On the 1901 Census the family was living at 51 Otley Road, and on the 1911 Census at Denton Avenue, Gledhow. When John enlisted in the Leeds Pals, probably around the middle of 1915, they were living at Winterthur, The Drive, Roundhay. (1901 & 1911 Censuses)

John’s Service record has not survived, but he would have gone with the Pals to Egypt in December 1915, returning to France in March 1916, where he was killed two months later, on the night of 22nd May 1916, while part of a working party. This is almost certainly the action described by Laurie Milner.

Extract from Milner, p.127:
Monday 22 May was cooler. It rained a little towards the end of the afternoon, and in the evening work on the barbed wire was resumed. Men from Nos.7 and 8 Platoons went out with a covering party and these too were attacked by a German patrol, whose members threw bombs which killed Corporal Herbert Rhodes and Lance-Corporal Harry Watson, and fatally wounded Privates Ernest Walker and John Sheard. The Germans then tried to get into the Pals’ trenches, but were driven off by Lieutenant Valentine Oland, who gathered together a bombing party, rallied the wiring party and counter-attacked, driving the Germans into the sights of one of the battalion’s Lewis guns.

“22 May 1916 – Set off for wiring at 7.30pm. Got coils of wire and took equipment off. Took bandolier, gas helmet and rifle only. Everything quiet. No firing from enemy as all first part got out. Heard a few bombs burst on A Coy’s section, then suddenly was plastered(?) out in bottom of trench…gradually got covered with dirt and then whole sandbags.
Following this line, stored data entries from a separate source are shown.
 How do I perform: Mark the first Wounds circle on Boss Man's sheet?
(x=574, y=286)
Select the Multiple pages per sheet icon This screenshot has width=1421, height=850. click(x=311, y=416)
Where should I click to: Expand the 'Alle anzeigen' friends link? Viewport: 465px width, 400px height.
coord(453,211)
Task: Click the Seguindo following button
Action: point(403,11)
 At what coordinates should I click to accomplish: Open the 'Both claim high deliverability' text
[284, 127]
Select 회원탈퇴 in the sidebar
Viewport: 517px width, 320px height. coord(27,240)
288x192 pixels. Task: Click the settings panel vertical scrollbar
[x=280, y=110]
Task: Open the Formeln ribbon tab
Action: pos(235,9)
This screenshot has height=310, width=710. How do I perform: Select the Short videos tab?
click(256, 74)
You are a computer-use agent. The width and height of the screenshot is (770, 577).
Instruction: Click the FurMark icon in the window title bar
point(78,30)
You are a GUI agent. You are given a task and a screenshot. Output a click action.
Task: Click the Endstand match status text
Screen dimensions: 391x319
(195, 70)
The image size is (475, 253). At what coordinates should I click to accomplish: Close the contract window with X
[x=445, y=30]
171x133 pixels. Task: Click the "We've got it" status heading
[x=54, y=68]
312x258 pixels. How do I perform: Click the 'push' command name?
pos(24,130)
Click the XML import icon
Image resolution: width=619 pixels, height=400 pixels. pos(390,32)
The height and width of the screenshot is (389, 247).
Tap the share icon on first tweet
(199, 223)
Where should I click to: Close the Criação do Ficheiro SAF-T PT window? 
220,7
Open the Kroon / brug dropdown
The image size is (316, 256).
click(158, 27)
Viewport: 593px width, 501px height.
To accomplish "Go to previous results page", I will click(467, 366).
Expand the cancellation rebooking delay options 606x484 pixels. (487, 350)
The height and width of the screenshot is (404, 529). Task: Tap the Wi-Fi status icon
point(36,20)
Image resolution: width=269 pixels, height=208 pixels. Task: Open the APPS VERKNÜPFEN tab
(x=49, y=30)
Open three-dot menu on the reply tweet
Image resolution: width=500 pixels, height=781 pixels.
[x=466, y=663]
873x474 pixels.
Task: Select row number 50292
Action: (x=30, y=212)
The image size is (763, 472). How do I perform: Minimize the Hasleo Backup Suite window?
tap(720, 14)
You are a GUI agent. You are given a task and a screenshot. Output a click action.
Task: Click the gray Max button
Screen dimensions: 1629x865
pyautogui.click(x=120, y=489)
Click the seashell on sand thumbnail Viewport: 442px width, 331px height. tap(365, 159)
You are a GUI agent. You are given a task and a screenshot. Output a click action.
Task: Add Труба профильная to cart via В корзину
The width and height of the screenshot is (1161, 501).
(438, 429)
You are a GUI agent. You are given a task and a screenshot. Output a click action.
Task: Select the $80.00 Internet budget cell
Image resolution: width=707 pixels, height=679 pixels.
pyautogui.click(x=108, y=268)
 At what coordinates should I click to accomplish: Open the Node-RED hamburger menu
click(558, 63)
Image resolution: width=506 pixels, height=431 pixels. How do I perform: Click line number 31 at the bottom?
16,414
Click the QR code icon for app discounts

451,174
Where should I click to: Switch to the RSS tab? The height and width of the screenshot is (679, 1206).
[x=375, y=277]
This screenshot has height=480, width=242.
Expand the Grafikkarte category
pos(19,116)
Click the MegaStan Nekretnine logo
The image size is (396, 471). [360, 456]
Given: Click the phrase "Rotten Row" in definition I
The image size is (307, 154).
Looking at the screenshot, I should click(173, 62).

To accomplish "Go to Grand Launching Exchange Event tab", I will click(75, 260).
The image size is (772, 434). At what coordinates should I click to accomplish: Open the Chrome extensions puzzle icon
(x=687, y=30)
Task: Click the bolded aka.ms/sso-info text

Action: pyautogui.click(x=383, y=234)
Heard chap behind me yell out that his arm was off.* He crawled over top of us and left trenches. Things quietened down in about 40 minutes so worked myself loose and got up. Got hold of rifle with a fixed bayonet and manned parapet ready for attack. Opened rapid and machine-gun fire.”
15/1253 Private Bernard Gill, B Company
*(Possibly Private Edward Hopkin)

At about 10.30pm, shortly after the fight in no man’s land, the German artillery opened up again and shrapnel rained down on the men who were trying to rescue the wounded members of the wiring party.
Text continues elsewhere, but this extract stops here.